### WHAT IS EXPECTED
The answer must consist solely of the lines from the one containing "Image resolution: width=868" through the last line of the records, set down exactly and without any pictures.

Stored data
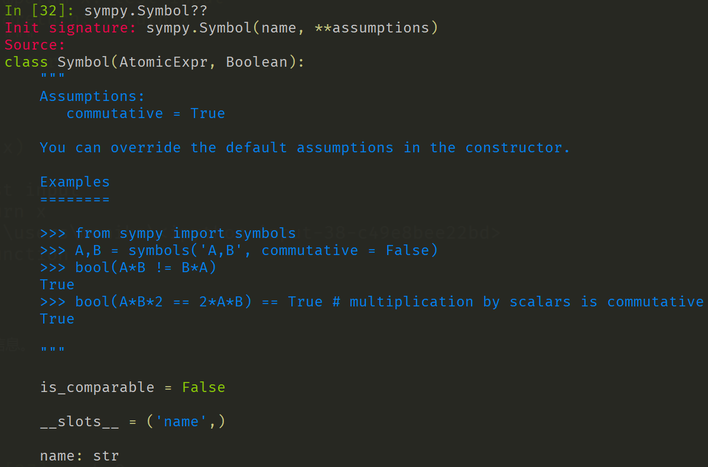708x467 pixels.
Task: Click the multiplication by scalars comment
Action: tap(518, 302)
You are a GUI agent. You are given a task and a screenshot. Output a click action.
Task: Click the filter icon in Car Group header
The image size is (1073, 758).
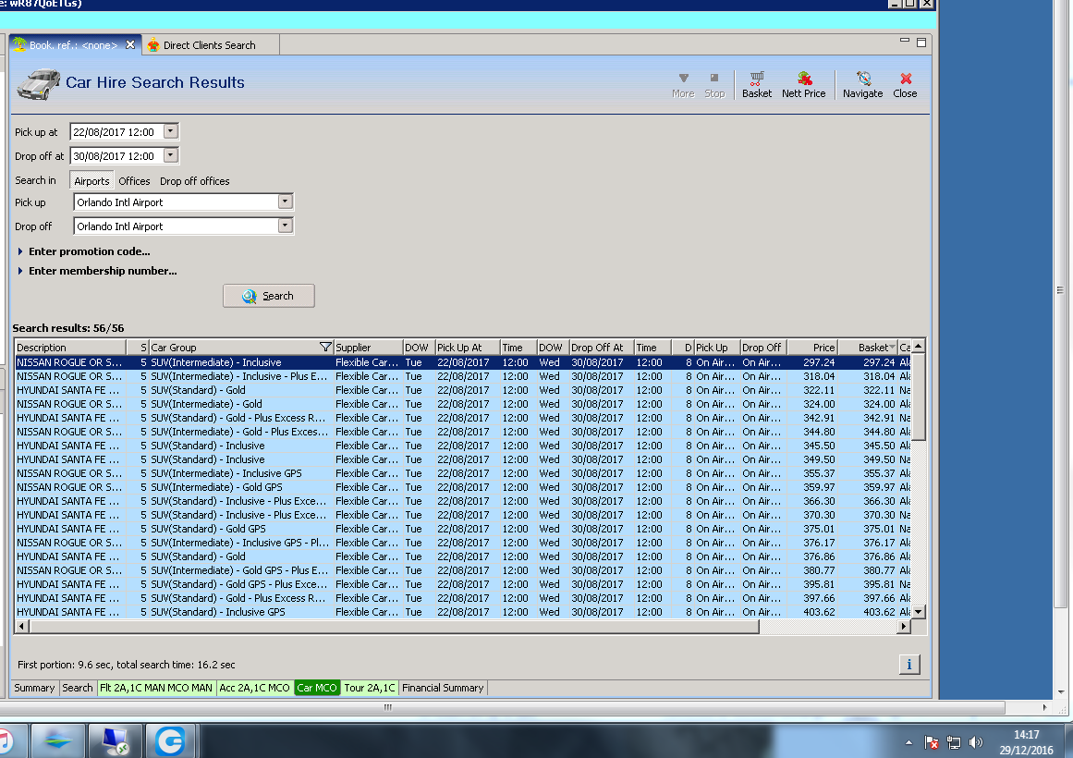pos(325,348)
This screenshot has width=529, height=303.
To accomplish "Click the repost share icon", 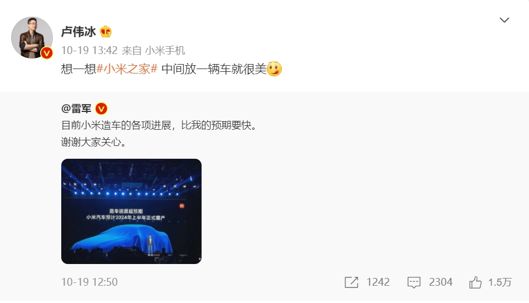I will click(x=351, y=282).
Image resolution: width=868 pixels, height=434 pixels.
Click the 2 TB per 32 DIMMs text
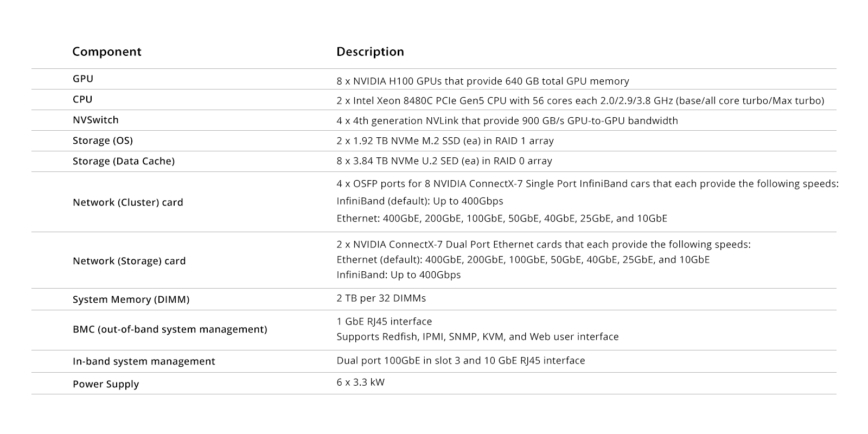381,298
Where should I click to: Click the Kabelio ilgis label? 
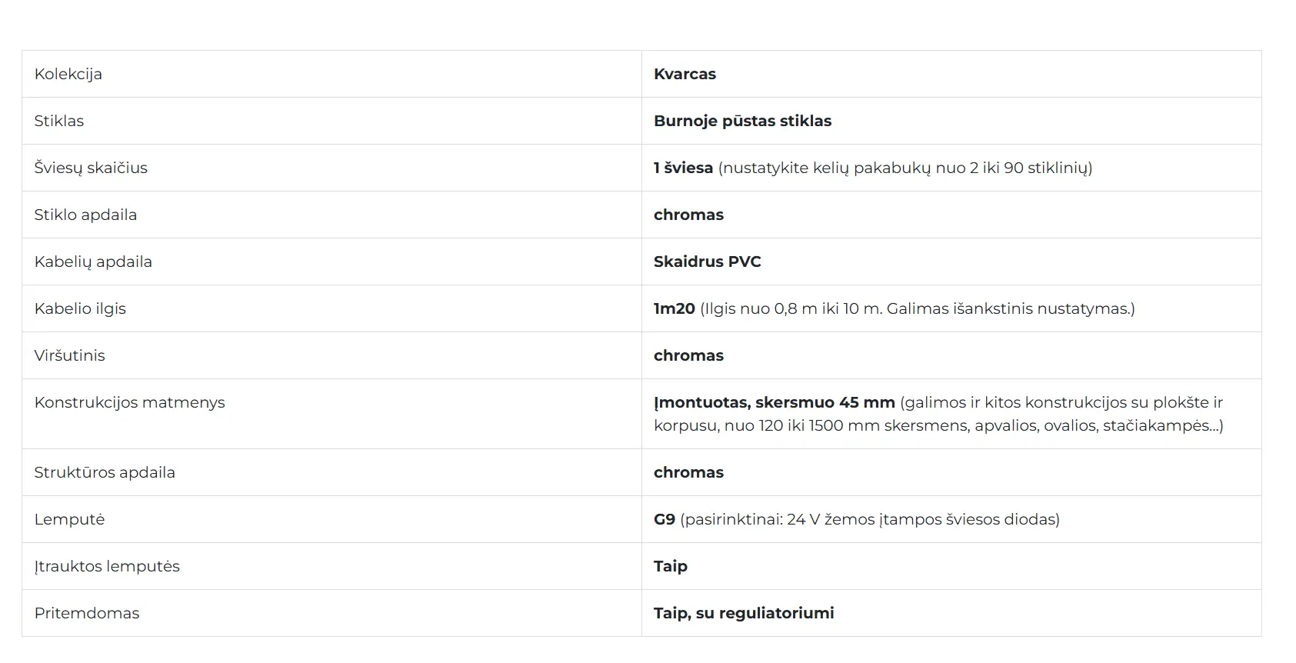[x=80, y=309]
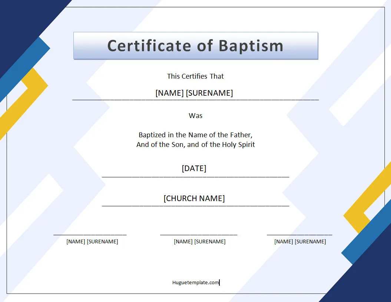Select the This Certifies That text

pyautogui.click(x=195, y=76)
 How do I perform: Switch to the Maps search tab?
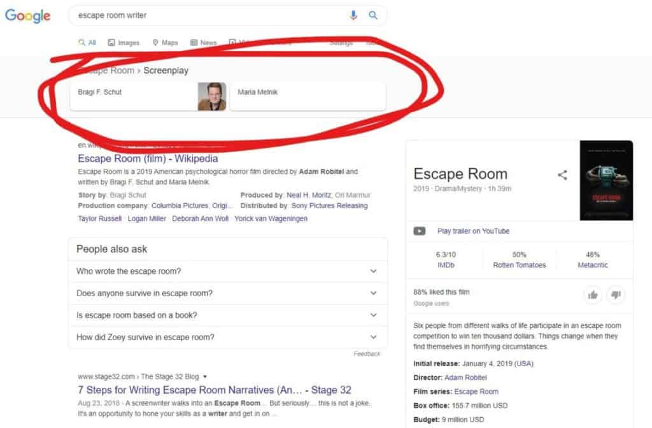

### RESULT FOR THIS TASK
Image resolution: width=868 pixels, height=434 pixels.
Click the 2 TB per 32 DIMMs text
381,298
Where should I click to: Click the Kabelio ilgis label? 
[x=80, y=309]
Select the This Certifies That text

pyautogui.click(x=195, y=76)
 How do I perform: Switch to the Maps search tab?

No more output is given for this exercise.